_What the task asks_
Pick out each line in the listing below that contains the word "dropdown", and copy those lines.

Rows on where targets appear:
►
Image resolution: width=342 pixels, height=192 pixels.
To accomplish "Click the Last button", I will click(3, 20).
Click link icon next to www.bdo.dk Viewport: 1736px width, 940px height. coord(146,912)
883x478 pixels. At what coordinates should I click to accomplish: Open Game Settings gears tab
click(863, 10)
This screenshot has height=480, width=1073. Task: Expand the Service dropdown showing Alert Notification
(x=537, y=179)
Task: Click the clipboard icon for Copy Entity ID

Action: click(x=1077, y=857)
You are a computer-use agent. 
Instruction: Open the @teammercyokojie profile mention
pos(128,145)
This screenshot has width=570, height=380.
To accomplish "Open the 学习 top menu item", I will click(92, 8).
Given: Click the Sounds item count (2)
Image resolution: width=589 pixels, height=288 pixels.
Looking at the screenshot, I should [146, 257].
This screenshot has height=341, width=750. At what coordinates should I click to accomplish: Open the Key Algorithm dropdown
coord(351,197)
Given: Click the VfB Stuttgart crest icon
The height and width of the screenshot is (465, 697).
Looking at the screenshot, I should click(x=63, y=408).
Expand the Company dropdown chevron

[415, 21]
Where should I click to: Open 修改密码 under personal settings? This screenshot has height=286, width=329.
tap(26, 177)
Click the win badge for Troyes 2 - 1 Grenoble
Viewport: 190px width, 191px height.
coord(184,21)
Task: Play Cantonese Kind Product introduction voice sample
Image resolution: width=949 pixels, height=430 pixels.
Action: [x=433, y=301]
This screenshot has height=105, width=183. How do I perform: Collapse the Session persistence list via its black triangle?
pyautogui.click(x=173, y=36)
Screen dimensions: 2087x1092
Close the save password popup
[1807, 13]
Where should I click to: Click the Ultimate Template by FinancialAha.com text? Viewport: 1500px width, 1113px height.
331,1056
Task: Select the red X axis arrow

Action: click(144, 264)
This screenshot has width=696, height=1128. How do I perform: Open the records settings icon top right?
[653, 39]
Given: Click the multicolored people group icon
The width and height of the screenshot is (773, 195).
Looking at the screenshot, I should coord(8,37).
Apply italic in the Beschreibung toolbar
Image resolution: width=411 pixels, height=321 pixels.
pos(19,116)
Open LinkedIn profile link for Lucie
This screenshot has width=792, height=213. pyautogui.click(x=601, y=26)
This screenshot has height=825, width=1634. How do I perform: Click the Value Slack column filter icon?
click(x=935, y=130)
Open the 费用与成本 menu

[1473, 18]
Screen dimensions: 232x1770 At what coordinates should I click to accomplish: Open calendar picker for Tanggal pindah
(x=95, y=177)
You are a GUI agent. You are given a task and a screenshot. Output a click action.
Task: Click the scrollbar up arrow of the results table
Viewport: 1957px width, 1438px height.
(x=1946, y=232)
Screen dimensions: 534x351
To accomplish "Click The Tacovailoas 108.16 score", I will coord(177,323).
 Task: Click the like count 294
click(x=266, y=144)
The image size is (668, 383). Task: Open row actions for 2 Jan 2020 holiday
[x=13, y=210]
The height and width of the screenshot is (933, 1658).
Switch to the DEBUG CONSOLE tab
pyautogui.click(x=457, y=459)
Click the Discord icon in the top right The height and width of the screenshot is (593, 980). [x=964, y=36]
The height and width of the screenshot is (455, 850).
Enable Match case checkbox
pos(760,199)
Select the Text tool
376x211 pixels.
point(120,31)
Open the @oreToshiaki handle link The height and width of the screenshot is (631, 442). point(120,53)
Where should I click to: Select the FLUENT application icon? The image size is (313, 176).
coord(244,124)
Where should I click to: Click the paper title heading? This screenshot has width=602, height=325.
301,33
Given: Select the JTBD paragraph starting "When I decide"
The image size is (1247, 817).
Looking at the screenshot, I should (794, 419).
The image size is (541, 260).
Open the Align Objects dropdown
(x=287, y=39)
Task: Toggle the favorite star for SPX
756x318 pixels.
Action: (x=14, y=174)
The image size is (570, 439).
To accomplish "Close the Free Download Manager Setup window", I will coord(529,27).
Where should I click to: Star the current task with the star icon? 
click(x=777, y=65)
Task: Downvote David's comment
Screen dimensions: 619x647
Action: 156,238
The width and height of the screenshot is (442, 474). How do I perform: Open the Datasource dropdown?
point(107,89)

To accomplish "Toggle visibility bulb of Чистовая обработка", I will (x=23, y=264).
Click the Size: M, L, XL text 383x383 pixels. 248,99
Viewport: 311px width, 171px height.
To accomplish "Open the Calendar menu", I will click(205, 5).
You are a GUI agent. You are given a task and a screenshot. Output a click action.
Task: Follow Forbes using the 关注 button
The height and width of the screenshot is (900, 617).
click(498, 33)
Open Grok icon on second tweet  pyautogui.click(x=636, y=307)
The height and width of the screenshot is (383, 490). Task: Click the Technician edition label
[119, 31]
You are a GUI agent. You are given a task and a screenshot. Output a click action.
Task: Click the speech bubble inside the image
◄
_Problem solution_
This screenshot has height=480, width=1073. Task: Expand the Service dropdown showing Alert Notification
This screenshot has height=341, width=750. At what coordinates should I click to accomplish: Open the Key Algorithm dropdown
Expand the Company dropdown chevron
Open the Align Objects dropdown
The width and height of the screenshot is (442, 474). How do I perform: Open the Datasource dropdown?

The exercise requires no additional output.